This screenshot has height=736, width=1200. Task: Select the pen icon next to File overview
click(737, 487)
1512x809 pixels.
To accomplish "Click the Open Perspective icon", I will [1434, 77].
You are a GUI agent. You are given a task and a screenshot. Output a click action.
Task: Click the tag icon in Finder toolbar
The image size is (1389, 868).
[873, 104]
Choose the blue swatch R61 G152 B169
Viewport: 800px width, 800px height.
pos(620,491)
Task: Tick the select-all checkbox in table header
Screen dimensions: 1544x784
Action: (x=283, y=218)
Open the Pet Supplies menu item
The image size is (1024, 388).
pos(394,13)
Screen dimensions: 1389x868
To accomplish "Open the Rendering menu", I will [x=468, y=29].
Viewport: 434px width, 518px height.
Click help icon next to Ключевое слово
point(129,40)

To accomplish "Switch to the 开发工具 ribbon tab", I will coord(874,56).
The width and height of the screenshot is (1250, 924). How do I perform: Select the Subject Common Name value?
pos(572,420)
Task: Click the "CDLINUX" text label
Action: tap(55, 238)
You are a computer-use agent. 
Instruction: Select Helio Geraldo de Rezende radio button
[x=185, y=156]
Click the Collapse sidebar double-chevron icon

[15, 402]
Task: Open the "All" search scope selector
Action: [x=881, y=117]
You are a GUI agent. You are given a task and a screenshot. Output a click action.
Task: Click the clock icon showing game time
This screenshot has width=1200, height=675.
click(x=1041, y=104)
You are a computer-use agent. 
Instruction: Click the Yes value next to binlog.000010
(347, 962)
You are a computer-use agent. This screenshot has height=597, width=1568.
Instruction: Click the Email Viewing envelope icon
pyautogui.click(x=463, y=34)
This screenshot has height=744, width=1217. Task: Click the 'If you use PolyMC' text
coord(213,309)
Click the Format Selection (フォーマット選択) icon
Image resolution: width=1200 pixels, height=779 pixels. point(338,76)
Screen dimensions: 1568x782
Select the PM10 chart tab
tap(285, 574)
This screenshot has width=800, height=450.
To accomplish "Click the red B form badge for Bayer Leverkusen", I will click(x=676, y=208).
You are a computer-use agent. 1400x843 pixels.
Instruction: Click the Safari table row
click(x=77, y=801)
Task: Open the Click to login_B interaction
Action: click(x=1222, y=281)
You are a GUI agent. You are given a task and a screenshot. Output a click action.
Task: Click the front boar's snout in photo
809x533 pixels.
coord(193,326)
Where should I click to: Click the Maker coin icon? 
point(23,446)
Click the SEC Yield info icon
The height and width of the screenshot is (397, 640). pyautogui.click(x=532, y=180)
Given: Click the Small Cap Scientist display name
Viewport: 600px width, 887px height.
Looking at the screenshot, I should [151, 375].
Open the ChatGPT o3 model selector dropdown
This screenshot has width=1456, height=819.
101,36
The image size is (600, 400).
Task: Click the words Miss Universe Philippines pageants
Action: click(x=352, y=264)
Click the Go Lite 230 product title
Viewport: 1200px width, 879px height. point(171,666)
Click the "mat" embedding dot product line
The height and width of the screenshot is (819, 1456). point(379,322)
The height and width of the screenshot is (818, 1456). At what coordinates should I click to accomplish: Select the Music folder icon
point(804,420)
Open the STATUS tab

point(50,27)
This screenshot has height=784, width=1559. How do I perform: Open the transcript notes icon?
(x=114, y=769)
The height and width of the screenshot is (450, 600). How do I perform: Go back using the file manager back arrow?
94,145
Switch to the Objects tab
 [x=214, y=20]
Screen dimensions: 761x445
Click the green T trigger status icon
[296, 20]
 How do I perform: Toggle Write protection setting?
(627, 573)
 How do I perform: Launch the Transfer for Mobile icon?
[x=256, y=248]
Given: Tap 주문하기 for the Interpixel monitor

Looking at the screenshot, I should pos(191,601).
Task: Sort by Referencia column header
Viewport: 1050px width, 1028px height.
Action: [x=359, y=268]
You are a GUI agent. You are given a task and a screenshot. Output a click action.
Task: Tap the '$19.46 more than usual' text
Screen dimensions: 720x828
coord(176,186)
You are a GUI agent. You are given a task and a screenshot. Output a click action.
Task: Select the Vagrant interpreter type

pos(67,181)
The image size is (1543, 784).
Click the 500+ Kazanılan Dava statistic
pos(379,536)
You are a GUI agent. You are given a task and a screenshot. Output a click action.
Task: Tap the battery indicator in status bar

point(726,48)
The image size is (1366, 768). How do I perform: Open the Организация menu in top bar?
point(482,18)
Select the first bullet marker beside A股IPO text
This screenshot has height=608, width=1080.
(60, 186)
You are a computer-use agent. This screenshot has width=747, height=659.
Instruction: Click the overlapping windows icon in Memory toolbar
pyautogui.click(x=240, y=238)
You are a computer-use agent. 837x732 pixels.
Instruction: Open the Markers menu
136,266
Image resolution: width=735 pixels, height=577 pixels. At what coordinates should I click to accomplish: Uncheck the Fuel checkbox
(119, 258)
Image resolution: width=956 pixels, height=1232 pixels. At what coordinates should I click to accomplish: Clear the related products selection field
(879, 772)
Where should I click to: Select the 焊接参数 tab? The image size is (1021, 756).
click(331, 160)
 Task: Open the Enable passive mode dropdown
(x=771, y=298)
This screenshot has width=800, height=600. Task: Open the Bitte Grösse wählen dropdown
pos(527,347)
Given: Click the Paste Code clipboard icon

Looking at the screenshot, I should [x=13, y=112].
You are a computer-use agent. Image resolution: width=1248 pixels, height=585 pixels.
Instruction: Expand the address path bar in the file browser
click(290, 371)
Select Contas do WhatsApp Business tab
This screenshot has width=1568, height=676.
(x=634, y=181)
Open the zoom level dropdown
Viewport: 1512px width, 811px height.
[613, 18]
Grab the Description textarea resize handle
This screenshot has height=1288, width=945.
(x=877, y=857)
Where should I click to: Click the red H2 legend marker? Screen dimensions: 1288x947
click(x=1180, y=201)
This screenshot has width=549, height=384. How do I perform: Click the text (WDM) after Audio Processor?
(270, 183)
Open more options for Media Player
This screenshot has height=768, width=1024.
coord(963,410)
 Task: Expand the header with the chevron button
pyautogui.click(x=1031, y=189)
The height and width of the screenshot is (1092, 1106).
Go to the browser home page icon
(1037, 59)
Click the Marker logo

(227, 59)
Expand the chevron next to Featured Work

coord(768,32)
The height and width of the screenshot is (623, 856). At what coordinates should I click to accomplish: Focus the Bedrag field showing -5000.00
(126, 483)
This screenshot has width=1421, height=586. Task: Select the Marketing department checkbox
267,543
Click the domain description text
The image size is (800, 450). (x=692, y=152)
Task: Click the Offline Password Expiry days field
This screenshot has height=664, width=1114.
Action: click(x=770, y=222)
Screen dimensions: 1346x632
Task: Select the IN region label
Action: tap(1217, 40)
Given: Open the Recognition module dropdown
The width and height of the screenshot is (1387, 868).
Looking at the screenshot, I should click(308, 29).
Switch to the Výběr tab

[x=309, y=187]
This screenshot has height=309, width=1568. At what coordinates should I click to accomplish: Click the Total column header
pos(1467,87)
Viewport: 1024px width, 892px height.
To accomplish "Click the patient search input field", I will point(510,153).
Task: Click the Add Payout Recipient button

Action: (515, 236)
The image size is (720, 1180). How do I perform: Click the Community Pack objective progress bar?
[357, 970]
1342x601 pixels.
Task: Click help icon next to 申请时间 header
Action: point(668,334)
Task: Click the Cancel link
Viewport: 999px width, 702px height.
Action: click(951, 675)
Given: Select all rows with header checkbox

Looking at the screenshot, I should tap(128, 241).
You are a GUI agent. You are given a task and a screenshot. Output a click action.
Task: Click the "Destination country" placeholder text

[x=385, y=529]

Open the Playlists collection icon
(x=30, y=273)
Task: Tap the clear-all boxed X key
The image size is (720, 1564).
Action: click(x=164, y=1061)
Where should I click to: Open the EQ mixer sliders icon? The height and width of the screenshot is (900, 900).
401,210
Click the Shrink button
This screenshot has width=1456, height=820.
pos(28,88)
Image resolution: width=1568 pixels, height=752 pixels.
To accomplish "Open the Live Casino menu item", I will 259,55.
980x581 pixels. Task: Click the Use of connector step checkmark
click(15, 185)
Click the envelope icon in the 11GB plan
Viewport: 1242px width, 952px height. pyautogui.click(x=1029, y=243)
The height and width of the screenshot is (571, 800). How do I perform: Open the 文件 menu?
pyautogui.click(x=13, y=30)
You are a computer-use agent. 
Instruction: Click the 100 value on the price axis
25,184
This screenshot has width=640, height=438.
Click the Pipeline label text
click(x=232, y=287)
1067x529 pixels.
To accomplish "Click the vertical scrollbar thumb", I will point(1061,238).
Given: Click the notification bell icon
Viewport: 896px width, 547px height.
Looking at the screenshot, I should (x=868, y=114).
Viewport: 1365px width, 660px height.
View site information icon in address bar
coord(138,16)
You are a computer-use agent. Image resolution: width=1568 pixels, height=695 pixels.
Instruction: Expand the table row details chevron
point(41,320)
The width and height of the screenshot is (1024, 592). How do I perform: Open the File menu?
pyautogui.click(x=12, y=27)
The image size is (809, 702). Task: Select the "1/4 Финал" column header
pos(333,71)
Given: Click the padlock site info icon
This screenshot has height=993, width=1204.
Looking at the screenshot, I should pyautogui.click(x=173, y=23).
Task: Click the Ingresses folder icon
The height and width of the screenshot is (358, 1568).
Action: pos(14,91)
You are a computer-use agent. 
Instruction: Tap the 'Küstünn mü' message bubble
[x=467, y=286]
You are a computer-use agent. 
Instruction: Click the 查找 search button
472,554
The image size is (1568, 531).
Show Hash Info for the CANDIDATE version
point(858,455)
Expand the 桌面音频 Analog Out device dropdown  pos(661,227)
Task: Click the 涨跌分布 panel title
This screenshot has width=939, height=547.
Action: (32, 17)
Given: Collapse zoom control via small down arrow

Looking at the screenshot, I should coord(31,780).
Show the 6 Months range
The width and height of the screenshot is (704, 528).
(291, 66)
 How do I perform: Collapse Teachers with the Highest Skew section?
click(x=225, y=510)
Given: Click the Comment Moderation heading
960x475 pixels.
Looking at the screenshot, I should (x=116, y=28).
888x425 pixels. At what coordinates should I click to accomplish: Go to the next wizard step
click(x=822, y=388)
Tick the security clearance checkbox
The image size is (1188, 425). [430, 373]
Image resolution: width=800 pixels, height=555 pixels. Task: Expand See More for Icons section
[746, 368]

* * * * * * * * *

> _WHAT TO DO_: Using the entries above, return exactly the lines from the line with "Instruction: Click the overlapping" to the line with "You are a computer-use agent. Image resolution: width=1248", counting both of those lines.

> _EXERCISE SOLUTION_:
Instruction: Click the overlapping windows icon in Memory toolbar
pyautogui.click(x=240, y=238)
You are a computer-use agent. 837x732 pixels.
Instruction: Open the Markers menu
136,266
Image resolution: width=735 pixels, height=577 pixels. At what coordinates should I click to accomplish: Uncheck the Fuel checkbox
(119, 258)
Image resolution: width=956 pixels, height=1232 pixels. At what coordinates should I click to accomplish: Clear the related products selection field
(879, 772)
Where should I click to: Select the 焊接参数 tab? The image size is (1021, 756).
click(331, 160)
 Task: Open the Enable passive mode dropdown
(x=771, y=298)
This screenshot has width=800, height=600. Task: Open the Bitte Grösse wählen dropdown
pos(527,347)
Given: Click the Paste Code clipboard icon

Looking at the screenshot, I should [x=13, y=112].
You are a computer-use agent. Image resolution: width=1248 pixels, height=585 pixels.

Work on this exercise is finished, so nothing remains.